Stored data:
::::::::
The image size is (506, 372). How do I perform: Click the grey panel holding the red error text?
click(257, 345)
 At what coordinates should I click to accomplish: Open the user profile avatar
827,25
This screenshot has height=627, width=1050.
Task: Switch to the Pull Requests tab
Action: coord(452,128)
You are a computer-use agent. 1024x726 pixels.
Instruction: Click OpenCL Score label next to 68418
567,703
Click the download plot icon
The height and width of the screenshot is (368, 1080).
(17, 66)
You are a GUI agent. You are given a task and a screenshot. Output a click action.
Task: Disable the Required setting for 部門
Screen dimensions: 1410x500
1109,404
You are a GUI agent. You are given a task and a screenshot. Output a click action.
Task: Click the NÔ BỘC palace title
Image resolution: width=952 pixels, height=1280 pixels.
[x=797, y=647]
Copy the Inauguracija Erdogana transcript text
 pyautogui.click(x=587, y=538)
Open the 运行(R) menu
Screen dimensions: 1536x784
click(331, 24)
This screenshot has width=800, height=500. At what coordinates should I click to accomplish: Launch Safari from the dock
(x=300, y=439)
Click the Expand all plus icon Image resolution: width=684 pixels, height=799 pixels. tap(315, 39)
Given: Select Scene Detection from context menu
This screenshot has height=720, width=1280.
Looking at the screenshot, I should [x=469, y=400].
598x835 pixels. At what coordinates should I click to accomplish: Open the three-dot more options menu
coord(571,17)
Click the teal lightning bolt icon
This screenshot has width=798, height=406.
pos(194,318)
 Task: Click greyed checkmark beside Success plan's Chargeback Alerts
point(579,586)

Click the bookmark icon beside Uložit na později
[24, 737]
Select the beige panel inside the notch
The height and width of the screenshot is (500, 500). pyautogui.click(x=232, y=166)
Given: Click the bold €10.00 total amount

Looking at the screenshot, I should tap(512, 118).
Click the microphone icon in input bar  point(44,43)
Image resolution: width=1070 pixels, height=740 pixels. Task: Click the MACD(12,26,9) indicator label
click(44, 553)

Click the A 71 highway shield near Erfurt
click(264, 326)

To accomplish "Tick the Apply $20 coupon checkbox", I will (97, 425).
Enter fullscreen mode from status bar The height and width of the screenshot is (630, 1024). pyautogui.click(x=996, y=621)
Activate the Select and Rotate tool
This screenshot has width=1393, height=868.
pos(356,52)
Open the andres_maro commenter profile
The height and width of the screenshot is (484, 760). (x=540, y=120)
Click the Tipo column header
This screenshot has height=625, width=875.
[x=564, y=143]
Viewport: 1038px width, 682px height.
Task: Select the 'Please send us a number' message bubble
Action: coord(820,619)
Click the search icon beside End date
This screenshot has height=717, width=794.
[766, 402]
::::::::
### [About this exercise]
You are asked to transcribe all of the data above exactly.

### [Reply]
The image size is (506, 372). How do I perform: Click the grey panel holding the red error text?
click(257, 345)
 At what coordinates should I click to accomplish: Open the user profile avatar
827,25
This screenshot has height=627, width=1050.
Task: Switch to the Pull Requests tab
Action: coord(452,128)
You are a computer-use agent. 1024x726 pixels.
Instruction: Click OpenCL Score label next to 68418
567,703
Click the download plot icon
The height and width of the screenshot is (368, 1080).
(17, 66)
You are a GUI agent. You are given a task and a screenshot. Output a click action.
Task: Disable the Required setting for 部門
Screen dimensions: 1410x500
1109,404
You are a GUI agent. You are given a task and a screenshot. Output a click action.
Task: Click the NÔ BỘC palace title
Image resolution: width=952 pixels, height=1280 pixels.
[x=797, y=647]
Copy the Inauguracija Erdogana transcript text
 pyautogui.click(x=587, y=538)
Open the 运行(R) menu
Screen dimensions: 1536x784
click(331, 24)
This screenshot has width=800, height=500. At what coordinates should I click to accomplish: Launch Safari from the dock
(x=300, y=439)
Click the Expand all plus icon Image resolution: width=684 pixels, height=799 pixels. tap(315, 39)
Given: Select Scene Detection from context menu
This screenshot has height=720, width=1280.
Looking at the screenshot, I should [x=469, y=400].
598x835 pixels. At what coordinates should I click to accomplish: Open the three-dot more options menu
coord(571,17)
Click the teal lightning bolt icon
This screenshot has width=798, height=406.
pos(194,318)
 Task: Click greyed checkmark beside Success plan's Chargeback Alerts
point(579,586)

Click the bookmark icon beside Uložit na později
[24, 737]
Select the beige panel inside the notch
The height and width of the screenshot is (500, 500). pyautogui.click(x=232, y=166)
Given: Click the bold €10.00 total amount

Looking at the screenshot, I should tap(512, 118).
Click the microphone icon in input bar  point(44,43)
Image resolution: width=1070 pixels, height=740 pixels. Task: Click the MACD(12,26,9) indicator label
click(44, 553)

Click the A 71 highway shield near Erfurt
click(264, 326)

To accomplish "Tick the Apply $20 coupon checkbox", I will (97, 425).
Enter fullscreen mode from status bar The height and width of the screenshot is (630, 1024). pyautogui.click(x=996, y=621)
Activate the Select and Rotate tool
This screenshot has width=1393, height=868.
pos(356,52)
Open the andres_maro commenter profile
The height and width of the screenshot is (484, 760). (x=540, y=120)
Click the Tipo column header
This screenshot has height=625, width=875.
[x=564, y=143]
Viewport: 1038px width, 682px height.
Task: Select the 'Please send us a number' message bubble
Action: coord(820,619)
Click the search icon beside End date
This screenshot has height=717, width=794.
[766, 402]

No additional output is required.